— What you need to do —
Search the material below for the string "icon" and extract each line that has it.
═════ Provided records
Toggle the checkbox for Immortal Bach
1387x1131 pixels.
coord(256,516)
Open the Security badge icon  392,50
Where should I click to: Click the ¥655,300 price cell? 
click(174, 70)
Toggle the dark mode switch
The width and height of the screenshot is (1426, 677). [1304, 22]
══════════
═════ Provided records
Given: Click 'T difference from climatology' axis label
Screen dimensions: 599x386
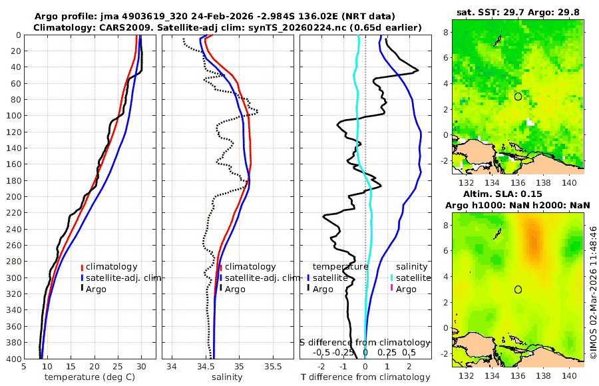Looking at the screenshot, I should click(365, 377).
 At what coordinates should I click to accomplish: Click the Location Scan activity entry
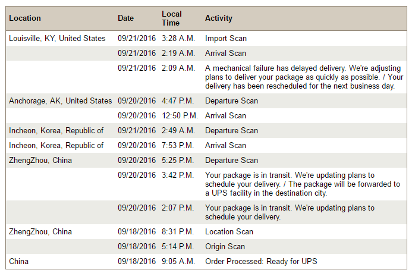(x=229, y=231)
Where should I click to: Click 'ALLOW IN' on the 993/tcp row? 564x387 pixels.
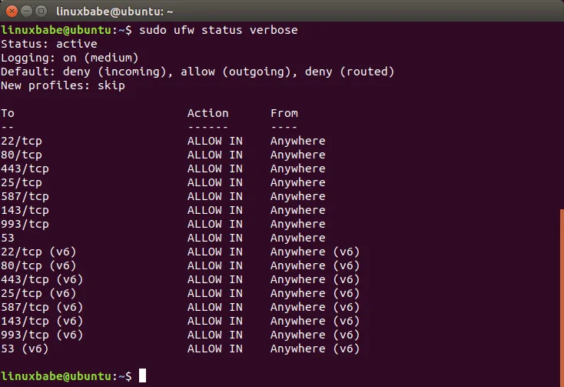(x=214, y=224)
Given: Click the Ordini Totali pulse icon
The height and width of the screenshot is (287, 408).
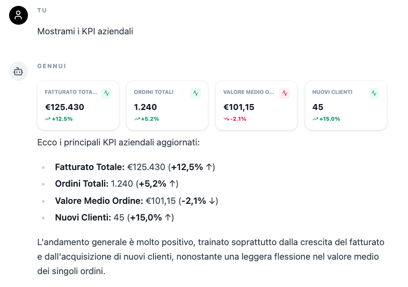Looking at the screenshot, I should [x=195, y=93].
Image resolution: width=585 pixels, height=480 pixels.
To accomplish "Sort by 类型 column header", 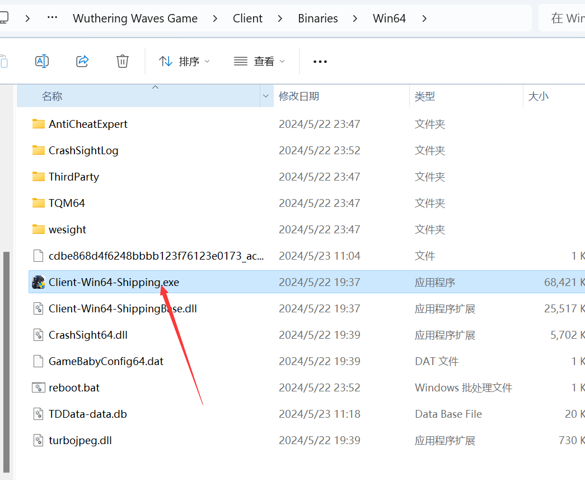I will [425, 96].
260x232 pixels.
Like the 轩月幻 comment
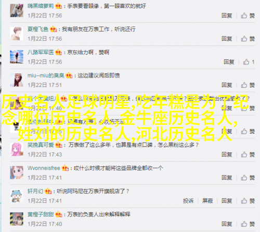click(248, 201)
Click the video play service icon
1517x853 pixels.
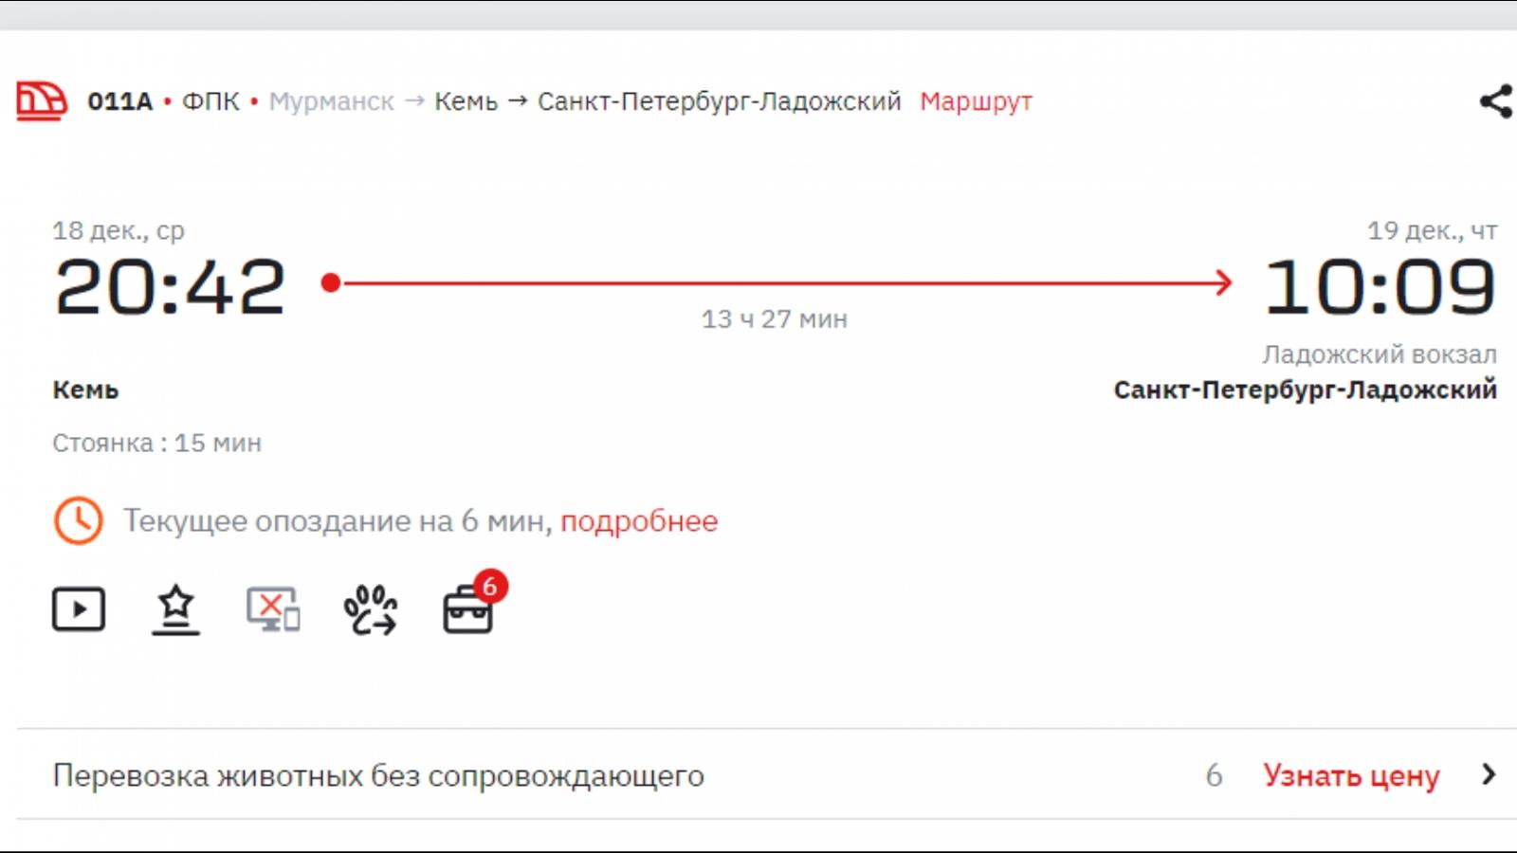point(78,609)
══════════
═════ Provided records
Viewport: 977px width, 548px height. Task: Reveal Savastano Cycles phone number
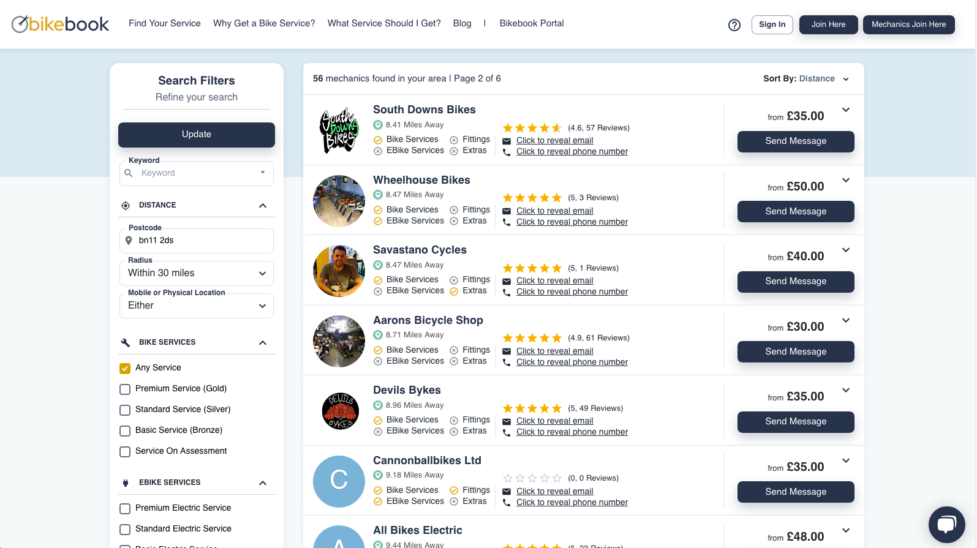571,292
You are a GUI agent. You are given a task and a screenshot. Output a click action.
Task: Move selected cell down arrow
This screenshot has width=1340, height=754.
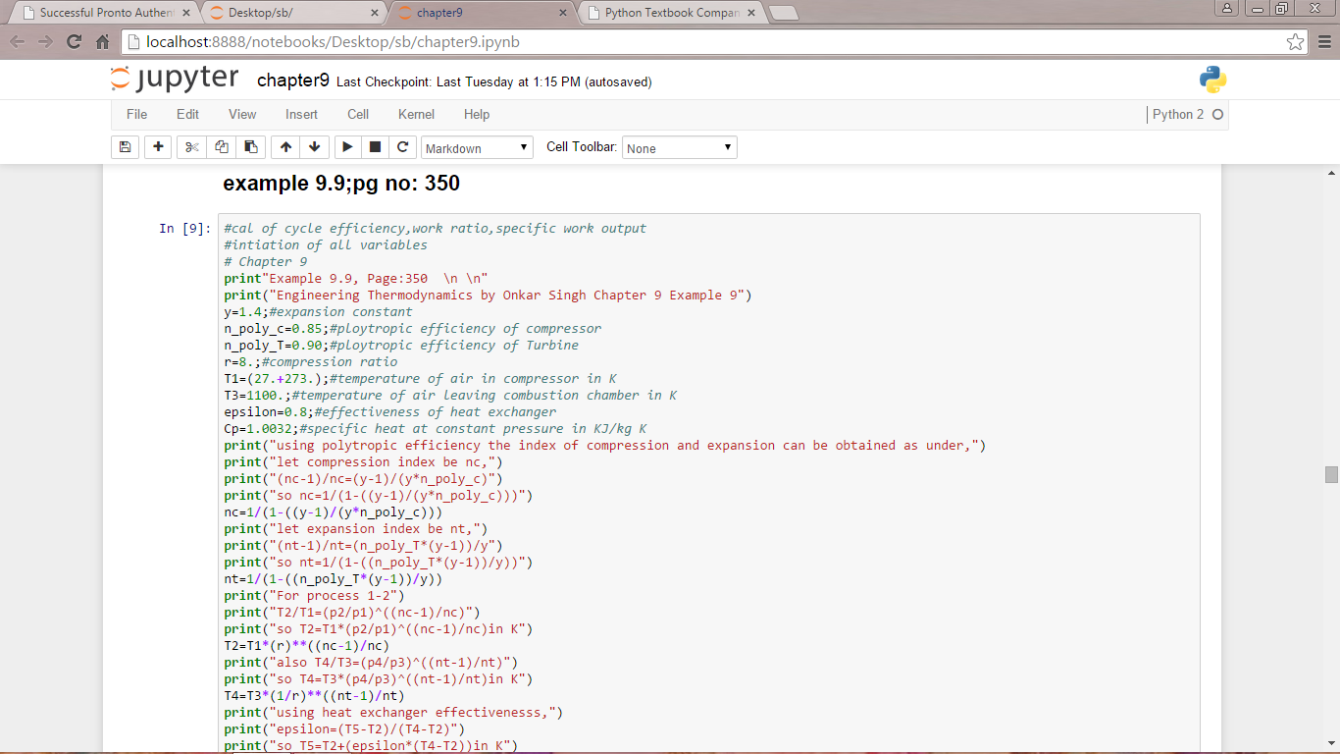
══════════
— Solution to the exercise —
Open the Security badge icon  392,50
Given: Click the Ordini Totali pulse icon
Click the video play service icon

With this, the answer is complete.